* [Your task]:
Format the rows below as a JSON list of strings, with one string for each line. Leave out blank lines.

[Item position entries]
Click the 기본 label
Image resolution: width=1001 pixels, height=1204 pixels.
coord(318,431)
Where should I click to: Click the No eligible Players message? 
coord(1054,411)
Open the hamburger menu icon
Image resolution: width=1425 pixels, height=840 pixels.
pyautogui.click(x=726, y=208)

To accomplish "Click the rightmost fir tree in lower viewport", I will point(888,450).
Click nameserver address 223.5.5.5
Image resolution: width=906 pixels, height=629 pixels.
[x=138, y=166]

* [Answer for the task]:
[
  "Click the 기본 label",
  "Image resolution: width=1001 pixels, height=1204 pixels.",
  "coord(318,431)",
  "Where should I click to: Click the No eligible Players message? ",
  "coord(1054,411)",
  "Open the hamburger menu icon",
  "Image resolution: width=1425 pixels, height=840 pixels.",
  "pyautogui.click(x=726, y=208)",
  "To accomplish \"Click the rightmost fir tree in lower viewport\", I will point(888,450).",
  "Click nameserver address 223.5.5.5",
  "Image resolution: width=906 pixels, height=629 pixels.",
  "[x=138, y=166]"
]